Why Work As We Know It May Be Immoral
Thoughts on the Redistribution of Labor
What are some of the phrases that come to mind when you think about work? Maybe you think about a “hard-working person,” or having a “good work ethic.”
If you’re having a bad day, you might think about the “daily grind” or the “9 to 5 life.” Some days you’ll even think about “escaping from the cubicle.”
But chances are you associate words like “idling” and “leisure” as slightly less admirable. Fine in moderation, of course — but too much free time can’t be good for anyone. Right?
In America these days, it’s hard to find someone who thinks that working less might actually be a virtue.
And yet, I’m convinced that not only do we as a society work too hard, but we value work too much. Our insistence that work is inherently virtuous doesn’t stand up to scrutiny.
In a recent article on LA’s car culture, Stephen Bondor cites the fascinating statistic that “There are more artists, writers, filmmakers, actors, dancers and musicians living and working in Los Angeles than any other city at any time in the history of civilization”.
That’s remarkable. But what are these people doing with their time? Where’s the creative Renaissance that such a large population could surely bring to life?

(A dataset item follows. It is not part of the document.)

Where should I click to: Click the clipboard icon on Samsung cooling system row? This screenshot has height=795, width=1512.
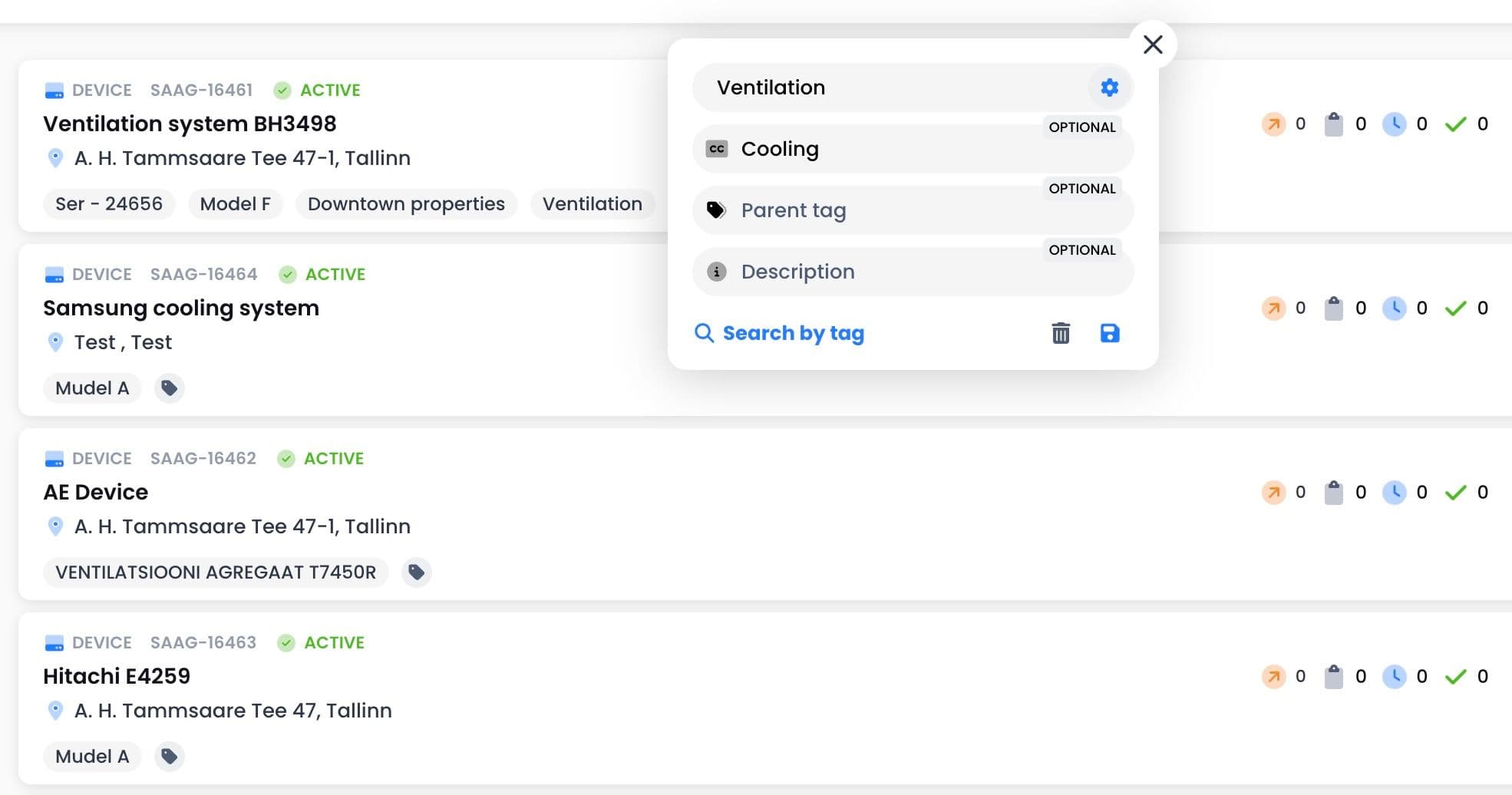pos(1334,308)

For most of them, as much $8,000/yr of their income (and a substantial portion of their work week) is going toward owning a car so they can get to and from work.

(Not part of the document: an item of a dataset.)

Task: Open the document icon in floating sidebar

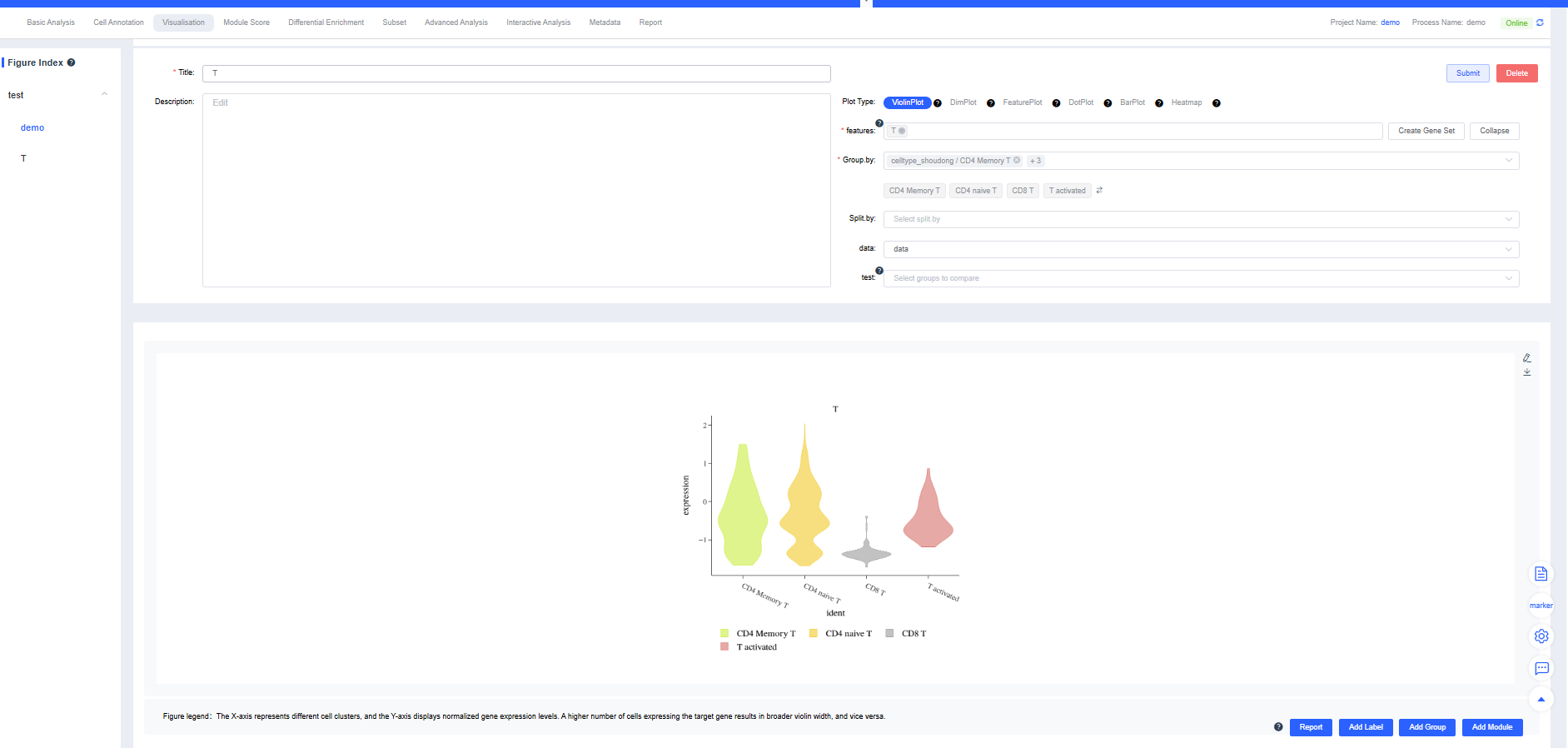Action: point(1541,574)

Their creative projects are crammed into evenings and weekends, and funded by whatever money they have left after paying down student loans and car insurance.

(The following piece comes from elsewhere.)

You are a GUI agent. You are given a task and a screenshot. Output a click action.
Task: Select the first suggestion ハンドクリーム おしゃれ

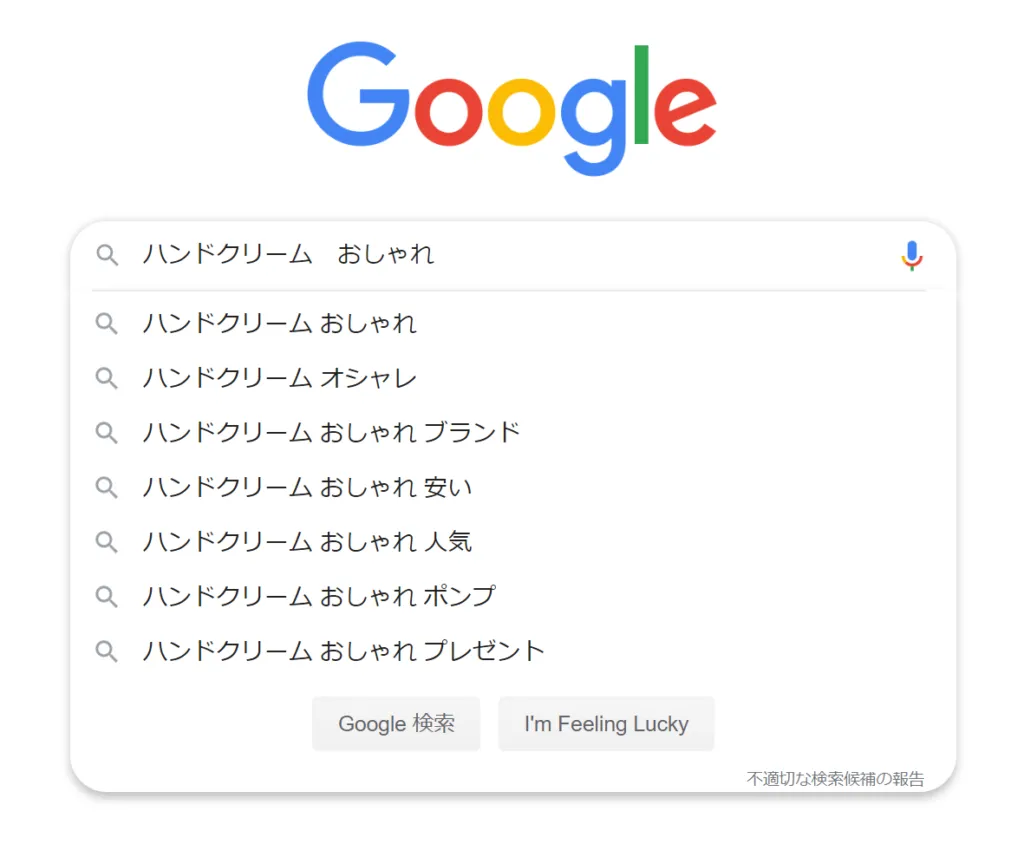(280, 324)
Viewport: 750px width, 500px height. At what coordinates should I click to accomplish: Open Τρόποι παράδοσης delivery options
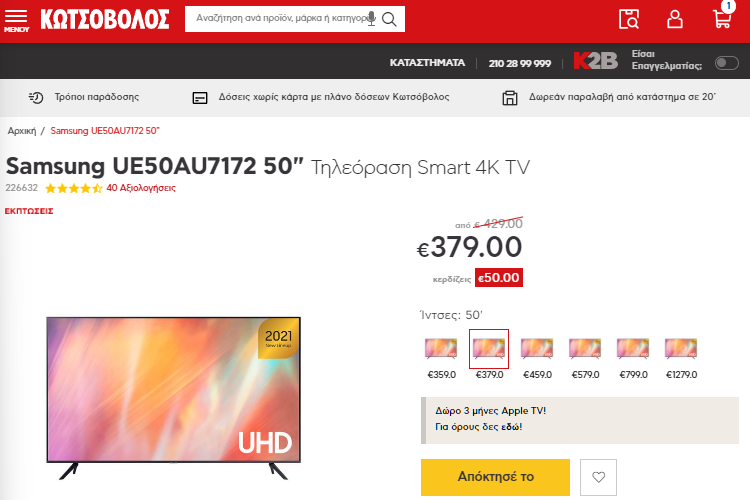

In a rather convincing breakdown, Bondor demonstrates how an aspiring scriptwriter, simply by getting rid of his car, could reduce his day job in half and spend the remaining time “pursuing his passion”. He could be a professional screenwriter in half the time.
And yet … “pursuing his passion” has an unsavory ring to it, doesn’t it? It sounds kind of … selfish. Shouldn’t he be “doing his part” to “contribute to society”?
Bullshit. Passions are what change the world.
As Buckminster Fuller — the great scientist and unconventional thinker — once put it, “We should do away with the absolutely specious notion that everybody has to earn a living. It is a fact today that one in ten thousand of us can make a technological breakthrough capable of supporting all the rest.”
The implications of this statement are obvious: Having more of our human workers get replaced by machines is the best thing that could possibly happen to us.
They free up the greatest capital there is — human ingenuity and intelligence — to devise better and more effective ways to solve global problems.
And yet in all the time that’s passed since Fuller made that statement — and all the technological advances since then — we’ve clung stubbornly to a 40-hr workweek.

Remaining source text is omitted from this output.